Поскольку еврейские авторы древности или средневековья не вполне предвидели требования русских цензоров, во многих классических произведениях были обнаружены отрывки, которые считались «несовместимыми с имперскими постановлениями». По указу 1836 года все книги такого рода, тиражируемые десятками тысяч экземпляров, должны были быть перевезены в Петербург под конвоем полиции, чтобы дождаться окончательного приговора. Процедура, однако, оказалась слишком громоздкой, и в 1837 г. император, уступая ходатайствам губернаторов, милостиво повелел, чтобы все эти книги были «сожжены на месте».
Исполнителями этого аутодафе должны были быть член губернаторской администрации и специальный «надежный» чиновник, посланный губернатором с единственной целью — докладывать центральному правительству о каждом литературном пожаре такого рода и препровождать Министерству внутренних дел по одному экземпляру каждой «уничтоженной» книги.
Но и этого было недостаточно, чтобы удовлетворить похоть российской цензуры. Теперь подозревали, что даже «надежные» раввины могут принять многие книги за «безобидные», хотя их содержание подрывает общественное благо. В результате в 1841 г. был издан новый указ, поставивший самих раввинских цензоров под контроль правительства. Все неподцензурные книги, в том числе и уже признанные «безобидными», было приказано изъять из частных библиотек и передать в цензурные комитеты в Вильно и Киеве. Последним предписывалось приложить свои печати к одобренным книгам и «предать костру» осужденные ими книги. Бесчисленные вагоны этих конфискованных книг двигались в сторону Вильно и Киева, и много лет спустя литература «Народа Книги», охватывающая период в три тысячелетия, все еще томилась в цензурной тюрьме, ожидая своей очереди. спасен или приговорен к огненной смерти русским чиновником.

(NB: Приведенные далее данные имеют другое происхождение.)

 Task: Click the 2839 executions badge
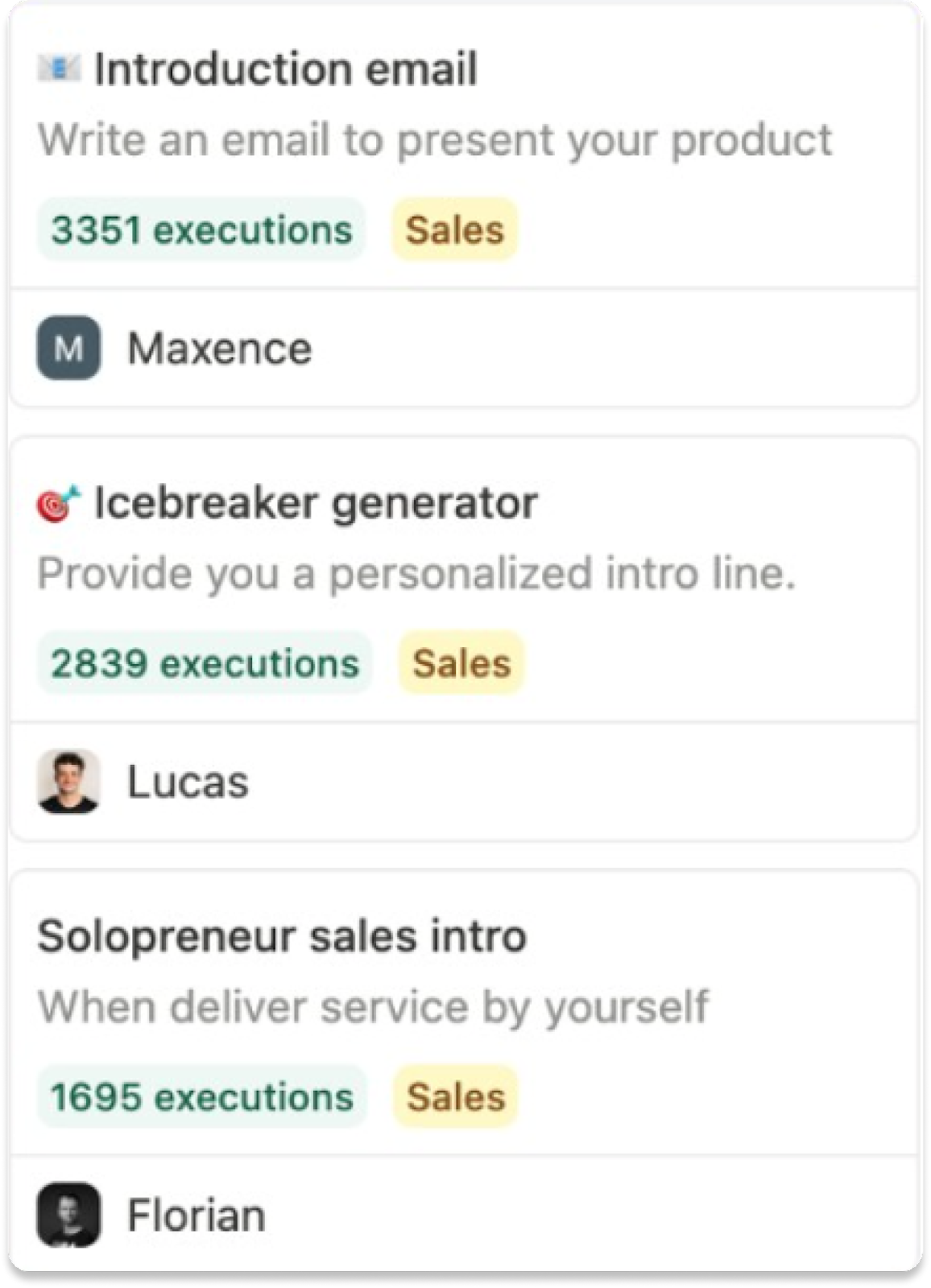tap(205, 663)
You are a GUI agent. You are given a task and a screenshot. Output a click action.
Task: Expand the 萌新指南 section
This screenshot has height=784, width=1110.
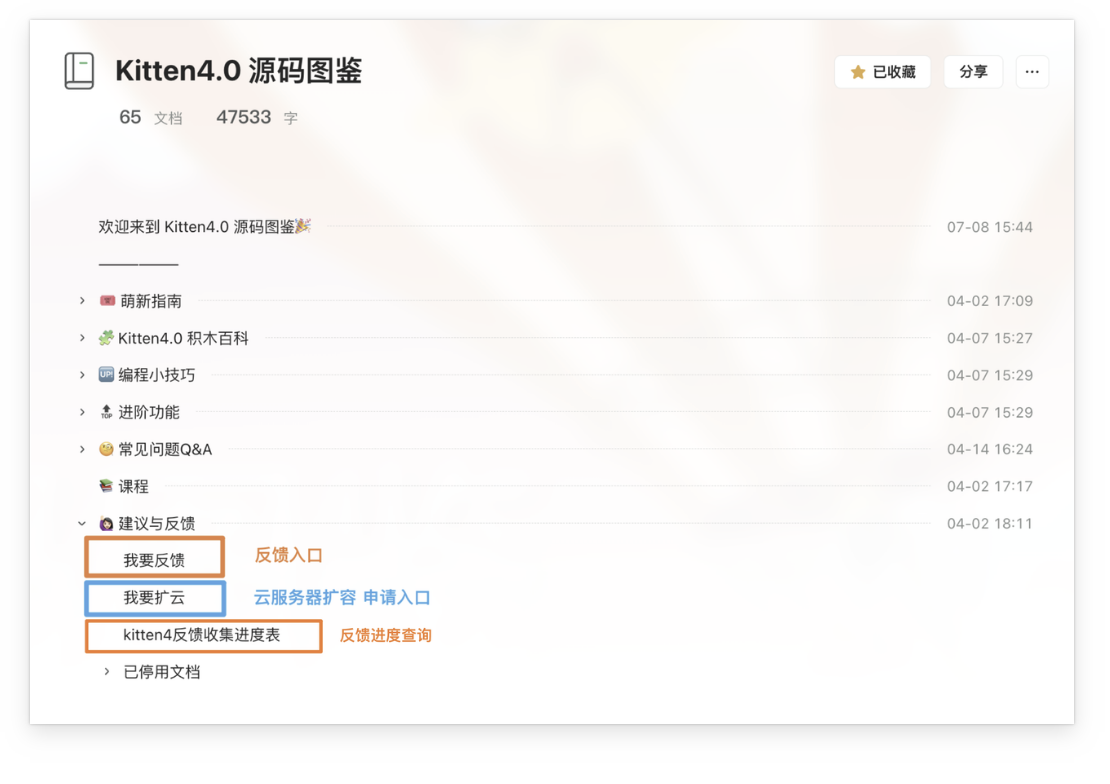pyautogui.click(x=82, y=301)
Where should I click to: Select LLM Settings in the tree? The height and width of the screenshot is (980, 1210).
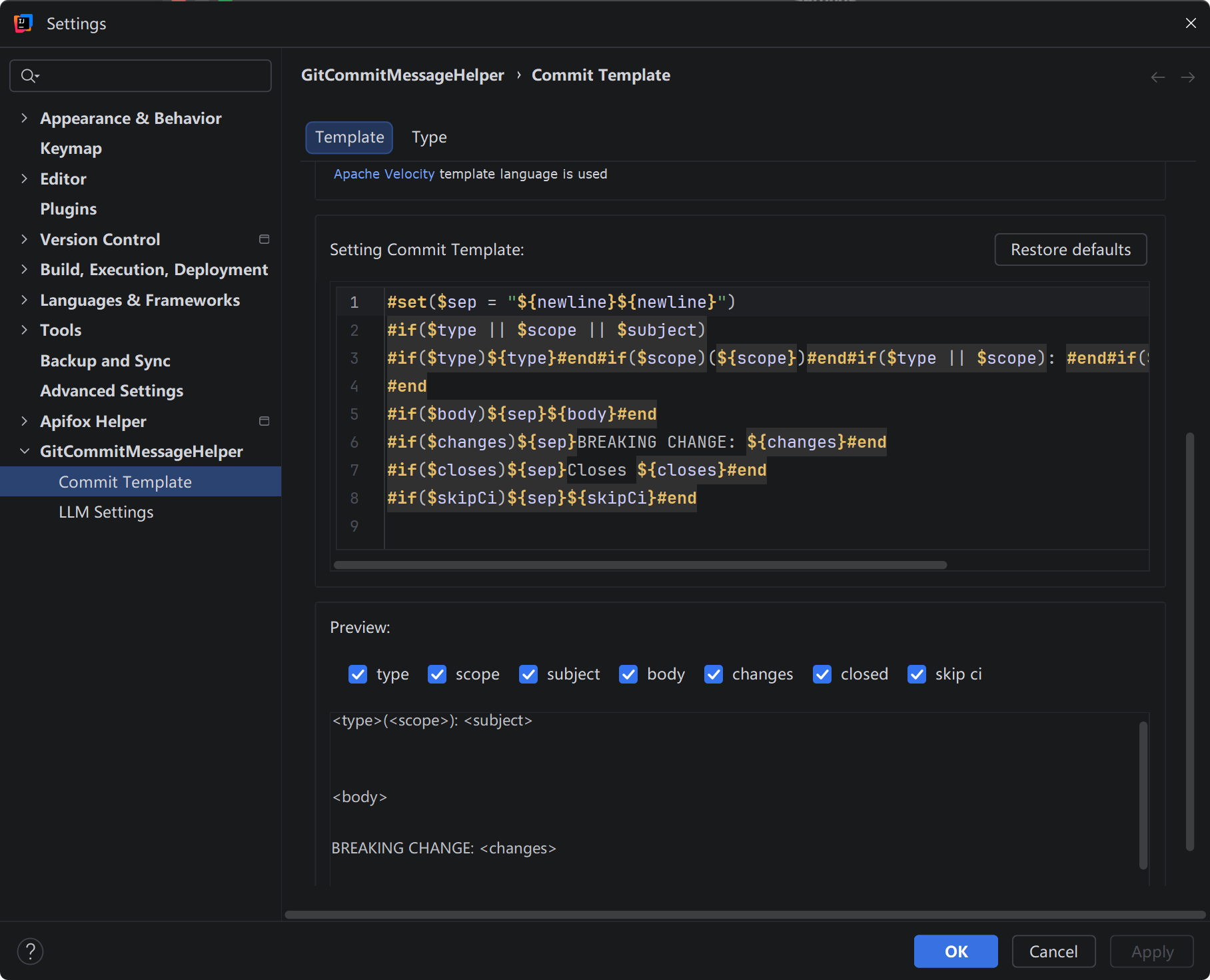coord(106,512)

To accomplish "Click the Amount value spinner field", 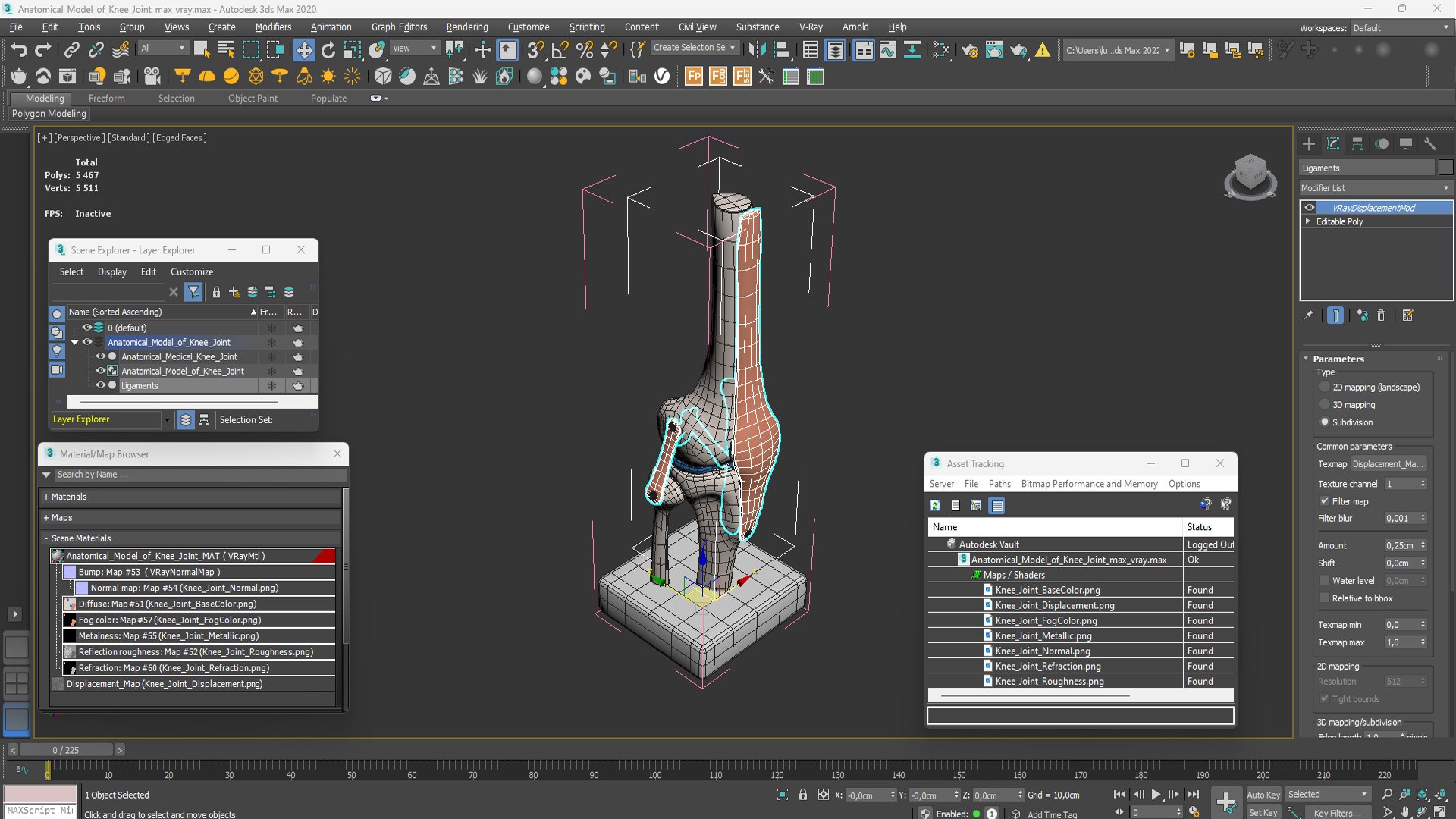I will click(x=1400, y=545).
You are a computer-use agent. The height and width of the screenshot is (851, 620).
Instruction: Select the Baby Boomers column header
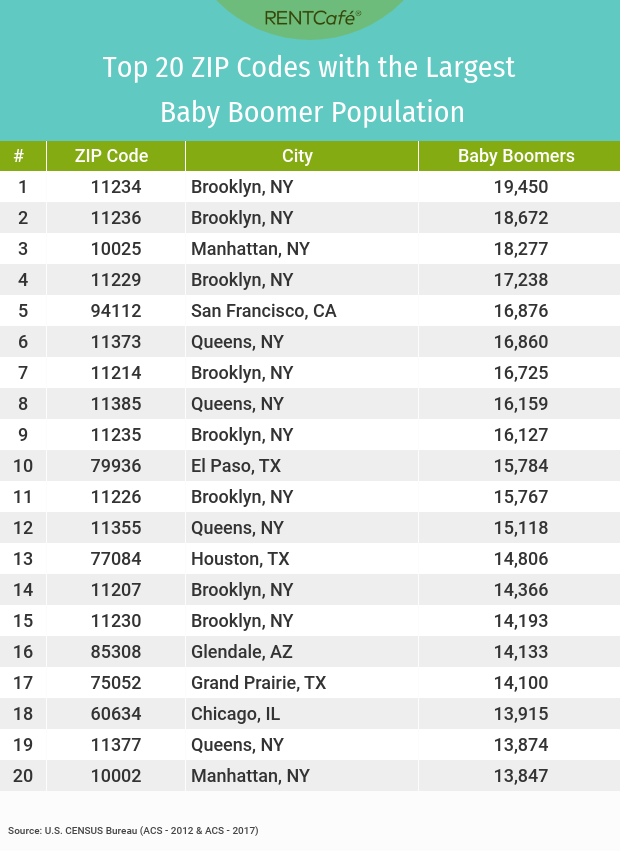coord(516,156)
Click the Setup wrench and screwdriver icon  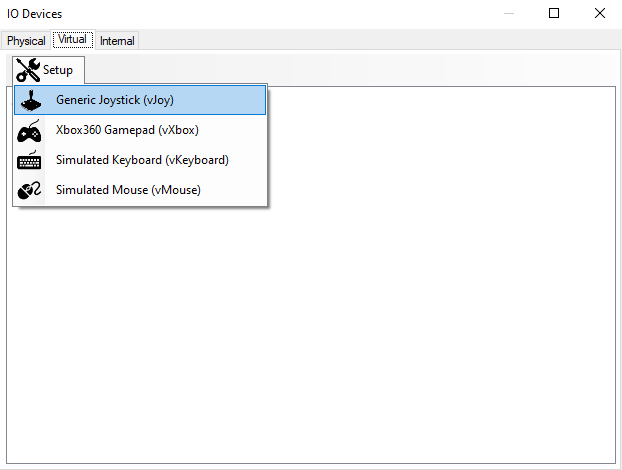click(28, 70)
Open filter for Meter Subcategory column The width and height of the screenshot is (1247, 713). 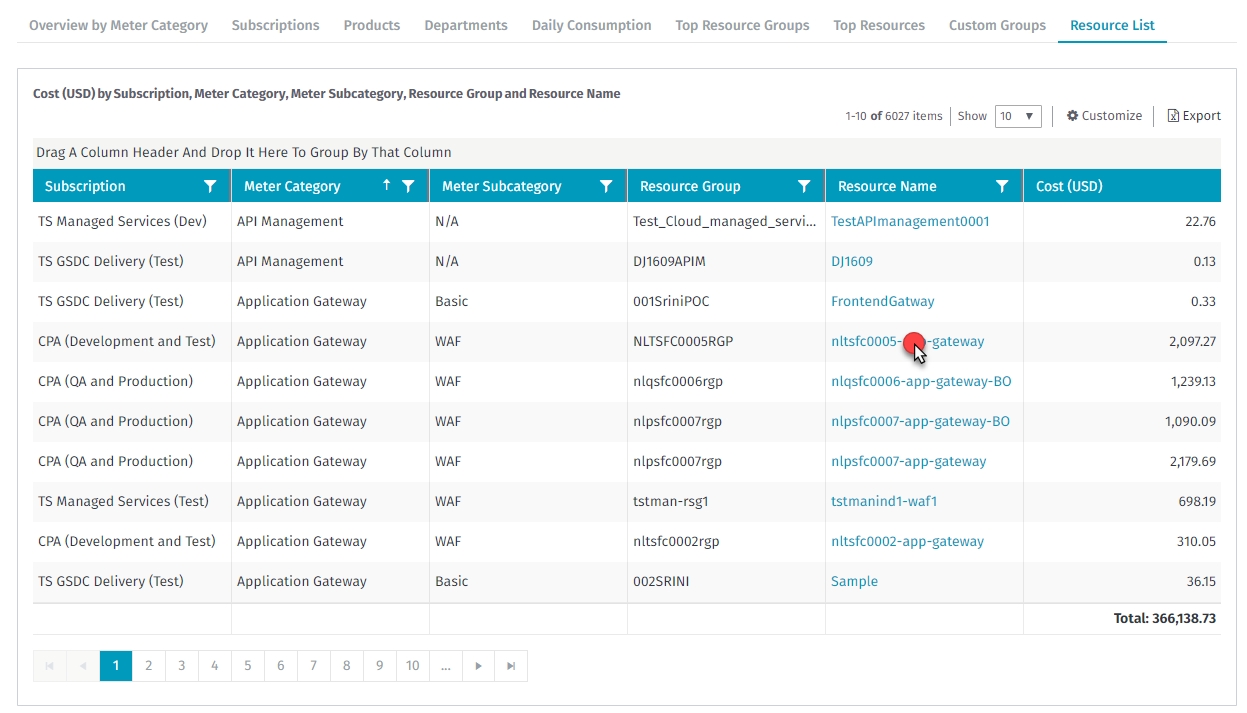click(x=606, y=186)
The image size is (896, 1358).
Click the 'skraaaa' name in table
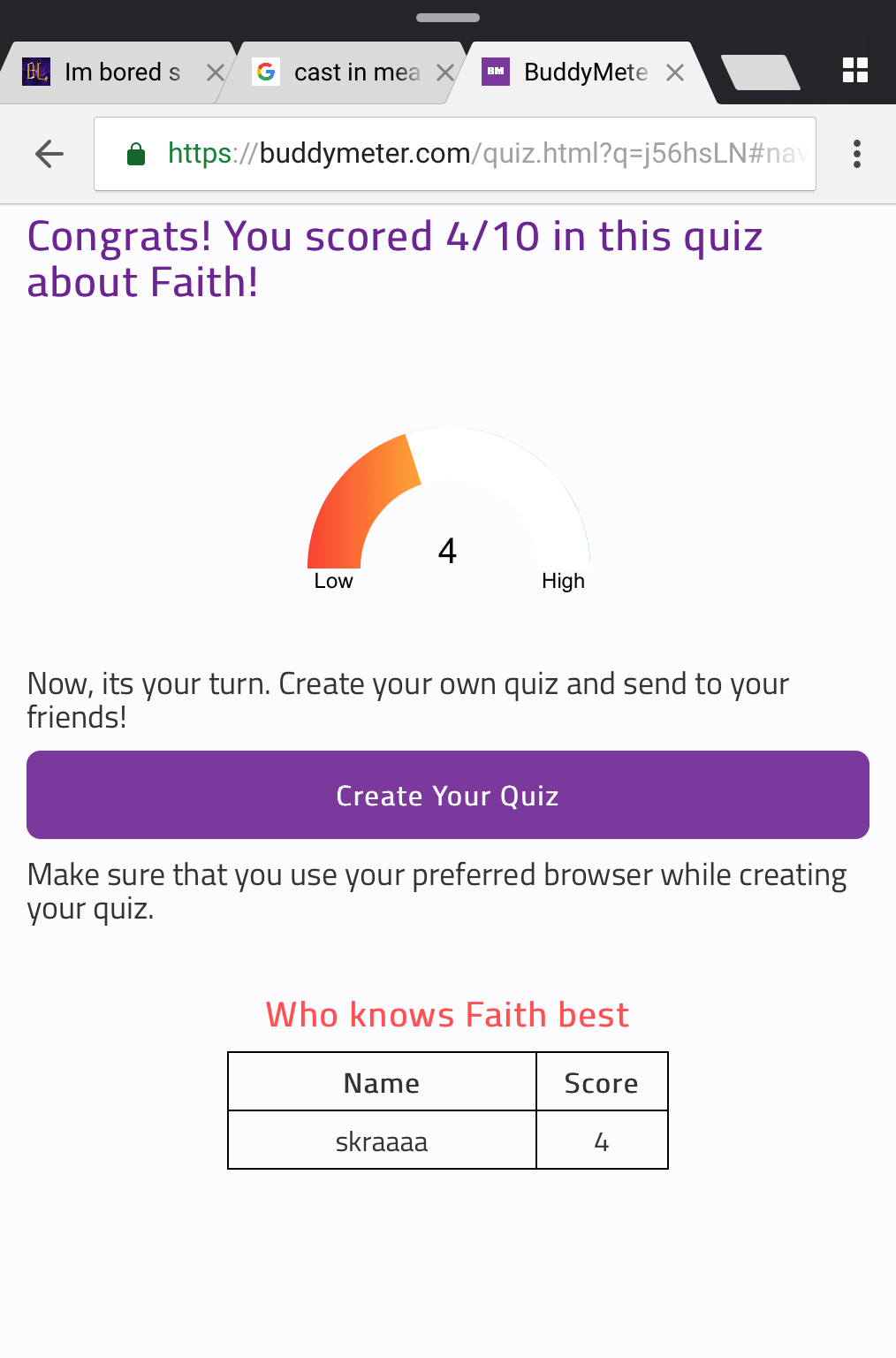382,1141
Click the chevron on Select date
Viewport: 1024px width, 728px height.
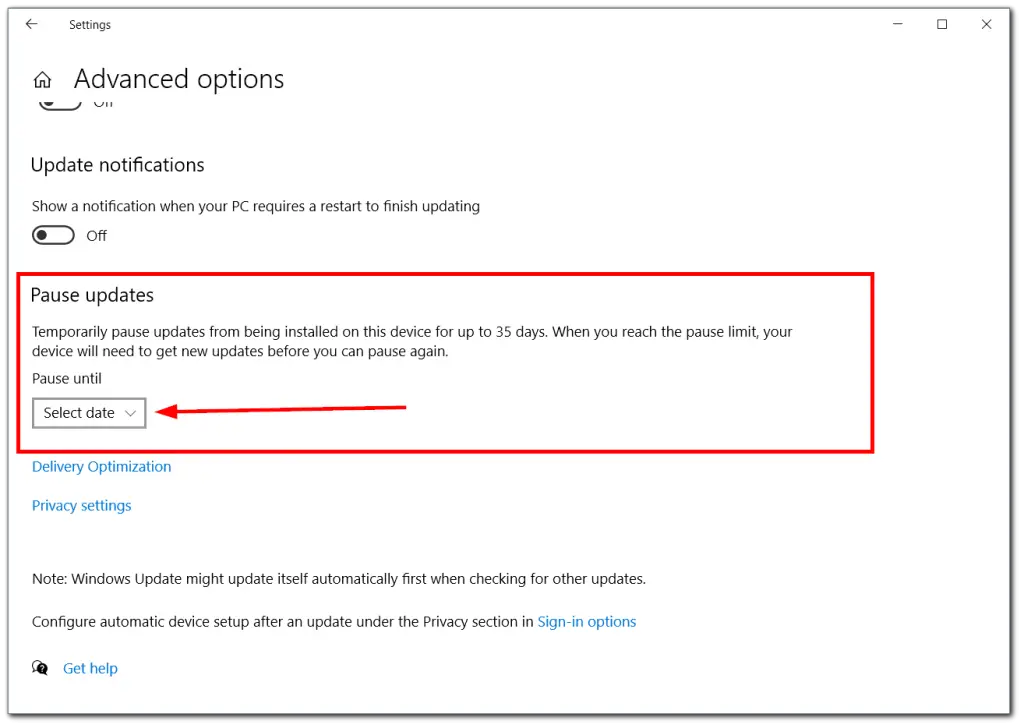click(x=131, y=412)
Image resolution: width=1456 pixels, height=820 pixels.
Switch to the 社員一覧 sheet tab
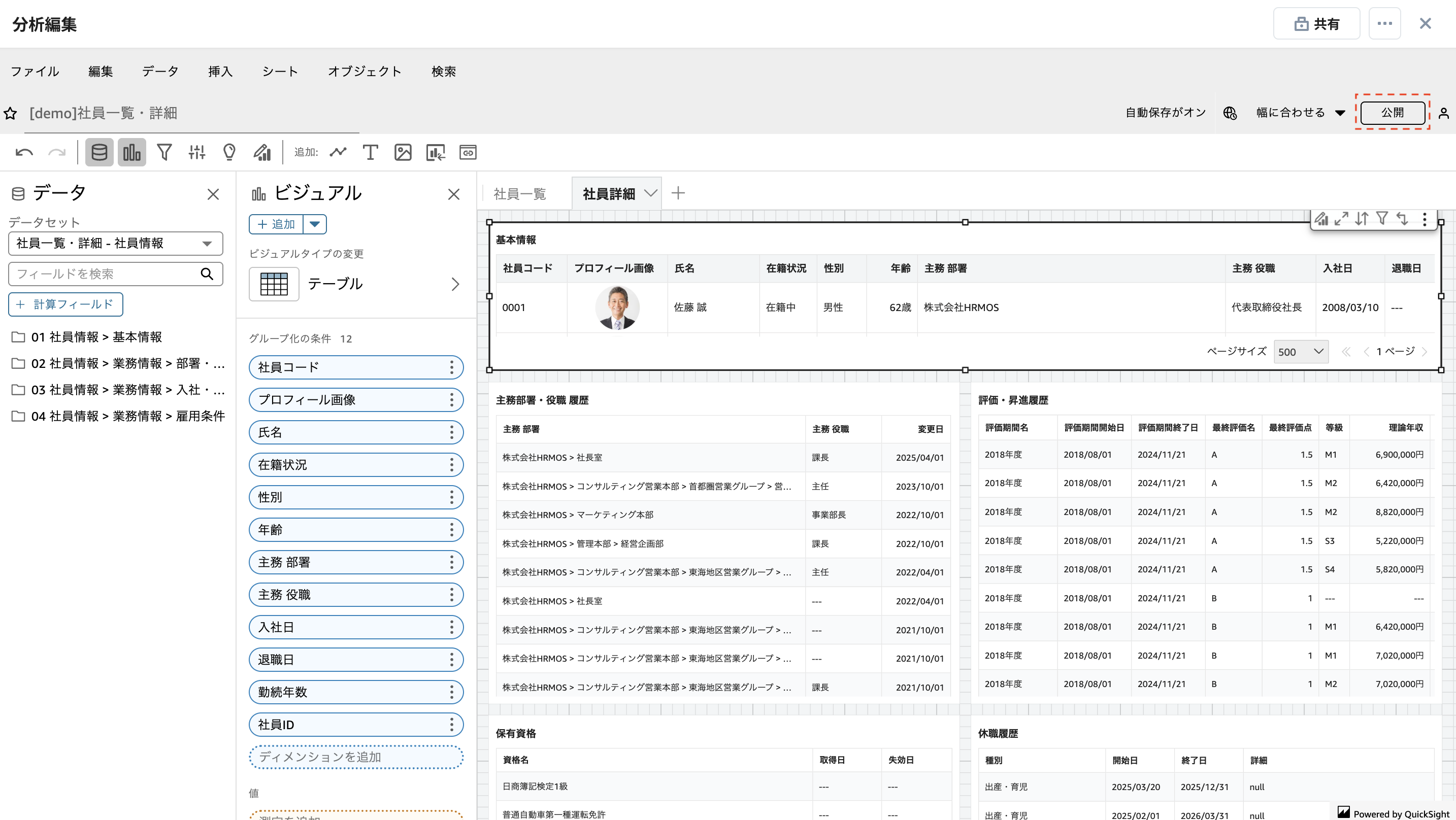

Почти нет необходимости добавлять, что примитивный метод решения еврейской проблемы путем обращения в другую веру по-прежнему оставался руководящим принципом правительства. Российское законодательство того периода изобилует положениями о вероотступничестве. Сдача синагоги церкви казалась просто вопросом времени. В действительности, однако, само правительство лишь половинчато верило в искренность обращенных евреев. В 1827 г. царь собственноручно начертал следующее постановление: «Обязательно соблюдать строго, чтобы крещение совершалось безоговорочно в воскресенье и со всей возможной оглаской, чтобы отвести всякое подозрение в мнимом принятием христианства.» Впоследствии эту бдительность пришлось ослабить в отношении тех, «кто избегает огласки при принятии христианства», особенно в отношении кантонистов, «заявивших о своей готовности принять православную веру» можно добавить, о пытках в казармах. Об искренности при таких обстоятельствах не могло быть и речи, и в 1831 году батальонным капелланам было разрешено крестить этих беспомощных созданий, даже «не испрашивая разрешения у церковных властей».